Time was, layoffs were seen as an emergency strategy, the last resort in a downturn or crisis. Today, however, layoffs are a standard tool for doing business. When executives announce layoffs, they usually do so under the guise of financial discipline and the need to cut costs but it’s more likely for their own pockets.
It’s about the triumph of short-termism, says Wharton management professor Adam Cobb. “For most firms, labor represents a fairly significant cost. So, if you think profit is not where you want it to be, you say, ‘I can pull this lever, and the costs will go down.’ There was a time when social norms around laying off workers when the firm was performing relatively well would have made it harder. Now it’s a fairly normal activity.”
Several decades’ worth of research shows layoffs to be a poor way to boost profits, while other strategies may, in fact, work, perhaps there are ways of changing the dynamic between what’s happening on Wall Street and decisions that get made in the board room and on the office staff.
Contrary to popular belief, there’s not much evidence that layoffs are a cure for weak profits or, to use the current euphemism, that they reposition a firm for growth going forward. “It’s challenging to sort out the relationship because firms that are laying off are almost by definition in trouble,” says Peter Cappelli, Wharton management professor and director of the school’s Center for Human Resources. “The research evidence has not supported the idea that layoffs help firm performance. There is more support for the idea that where there is overcapacity, such as a market downturn, layoffs help firms. No evidence cutting to improve profitability helps beyond the immediate, short-term accounting bump.”

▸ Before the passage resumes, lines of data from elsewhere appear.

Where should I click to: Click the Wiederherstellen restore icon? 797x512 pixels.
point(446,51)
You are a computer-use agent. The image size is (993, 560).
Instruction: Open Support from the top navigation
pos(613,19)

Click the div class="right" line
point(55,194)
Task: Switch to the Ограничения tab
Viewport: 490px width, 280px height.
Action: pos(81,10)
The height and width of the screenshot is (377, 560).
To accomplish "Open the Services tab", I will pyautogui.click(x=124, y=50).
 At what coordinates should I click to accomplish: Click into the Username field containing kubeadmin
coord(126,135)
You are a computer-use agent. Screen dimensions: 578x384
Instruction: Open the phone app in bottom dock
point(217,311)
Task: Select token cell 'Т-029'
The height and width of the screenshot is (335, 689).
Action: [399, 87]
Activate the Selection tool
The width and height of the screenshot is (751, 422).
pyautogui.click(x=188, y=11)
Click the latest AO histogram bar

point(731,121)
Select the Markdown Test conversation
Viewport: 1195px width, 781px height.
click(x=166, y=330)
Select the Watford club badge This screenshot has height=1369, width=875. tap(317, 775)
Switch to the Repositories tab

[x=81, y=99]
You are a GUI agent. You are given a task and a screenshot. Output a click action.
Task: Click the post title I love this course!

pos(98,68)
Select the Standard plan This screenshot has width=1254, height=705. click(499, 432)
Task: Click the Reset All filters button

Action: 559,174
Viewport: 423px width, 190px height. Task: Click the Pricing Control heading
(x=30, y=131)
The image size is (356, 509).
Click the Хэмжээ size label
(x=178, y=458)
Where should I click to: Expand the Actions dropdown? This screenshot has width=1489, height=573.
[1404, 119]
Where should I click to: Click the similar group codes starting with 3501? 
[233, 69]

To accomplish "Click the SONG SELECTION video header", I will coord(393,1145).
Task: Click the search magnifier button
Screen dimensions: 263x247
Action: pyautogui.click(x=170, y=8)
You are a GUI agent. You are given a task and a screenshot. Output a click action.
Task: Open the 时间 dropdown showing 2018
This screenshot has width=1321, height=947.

Then there is the lost productivity of anxious employees, wondering if they will be next. Data shows that productivity can fall anywhere from 30-70% when mass layoffs are executed. When employees live in fear for their jobs, they focus more on keeping their jobs than doing what’s best for the customer.
What about ramping up sales?
Rather than focusing on keeping Wall Street happy with layoffs, why don’t executives think about ways to maintain or increase sales? Because that would mean more money, but the real reason is that Wall Street wants instant gratification, not strategic brand investments, to win back customers.
Facebook is preparing to lay off thousands again because the “metaverse” was a colossal failure that cost over $13 billion. Rather than taking this action, has anyone at Facebook suggested that they form a team to develop new products that can make money? Marketers are dying for new ways to use social media and measure the results. Surely there are people smart enough at Meta to develop new methods for brands to leverage the platform?
Then some brands are “preparing” for a recession because the media says there’s one coming. They need to read that consumers are still spending money and buying more private labels because your branding needs to talk to them as people.
Layoffs have several adverse effects: they can spook investors, the company needs more valuable skills, and surviving employees feel uncertain. It often takes a year or two for a company to “recover” from a layoff, and some companies never return to new growth.
Research has long shown that layoffs have a detrimental effect on individuals and corporate performance. The short-term cost savings a layoff provides are often overshadowed by bad publicity, loss of knowledge, weakened engagement, higher voluntary turnover, and lower innovation — all of which hurt profits in the long run. To make intelligent and humane staffing decisions in the current economic turmoil, leaders must understand what’s different about today’s larger social landscape and that consumers are still spending money and buying more private-label products.
Layoffs often do not cut costs, as laid-off employees are often hired back as contractors, with companies paying the contracting firm. Layoffs often do not increase stock prices, in part because layoffs can signal that a company is having difficulty. Layoffs do not increase productivity. Layoffs do not solve the underlying problem, which is often an ineffective strategy, a loss of market share, or too little revenue. Layoffs are a terrible decision.